A few weeks ago the Word of the Week was Bugbear, which naturally led on to an investigation of bears. I’ve always regarded the investigation of bears as something that’s best done from the other side of a TV screen, so imagine my surprise when I discovered that they’re planning on releasing a bunch of brown bears into the woods just down the road near Bristol.
OK, so Bristol is a fair old walk from Reigate but try telling that to a bear. If Laurie Lee could walk from the Cotswolds to Spain, a bear could make it up the M4, no sweat. Next thing you know you’ll be finding fur in your frappuccino and the dog will go missing.
Further investigation revealed that the release of bears in Bristol is part of a wider campaign to return the country to the way it was years ago. I know, crazy idea, huh. I can’t see that happening in a hurry. Nevertheless, an idea that kicked off in the US in 2016 with a large, prehistoric pig being let loose in Washington has come to Britain with a vengeance.

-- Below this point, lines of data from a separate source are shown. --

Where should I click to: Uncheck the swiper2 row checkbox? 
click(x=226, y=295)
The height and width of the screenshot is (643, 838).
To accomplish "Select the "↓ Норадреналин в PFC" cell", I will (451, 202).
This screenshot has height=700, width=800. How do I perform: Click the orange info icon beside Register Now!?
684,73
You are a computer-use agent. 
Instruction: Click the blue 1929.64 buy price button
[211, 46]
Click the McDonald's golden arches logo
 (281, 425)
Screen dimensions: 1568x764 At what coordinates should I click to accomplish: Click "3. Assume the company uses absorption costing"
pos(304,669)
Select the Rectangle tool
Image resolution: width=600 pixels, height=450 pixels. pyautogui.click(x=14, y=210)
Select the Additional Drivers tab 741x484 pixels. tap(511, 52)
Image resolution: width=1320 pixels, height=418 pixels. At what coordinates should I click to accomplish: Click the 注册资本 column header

It’s called rewilding – a word coined some time in the 1990s and still unfamiliar to autocorrect, which keeps trying to change it to rewinding. And in a sense it is: rewinding the clock to a time when bears, wolves, lynxes and wolverines (yes, that’s a real animal) had the run of the place. For a country whose apex predator is Basil Brush, this is pretty exciting stuff.
The idea is that these predators restore the ancient ecosystem by reducing the damage caused by grazing animals, through gentle persuasion and having them over for lunch. This encourages vegetation to grow, other species move in, everybody’s happy. But don’t expect this harmonious balance to be established overnight. The last time bears roamed England’s woodland was at least a thousand years ago. They’ll find things have changed a bit since then. There are the cyclists for a start. That’ll be an interesting face-off.
So where do humans fit into the whole rewilding process? Well, apparently it stops short of us all having to strip off, cover ourselves in blue dye and run around challenging one another to fights to the death. Someone ought to tell Jacob Rees-Mogg.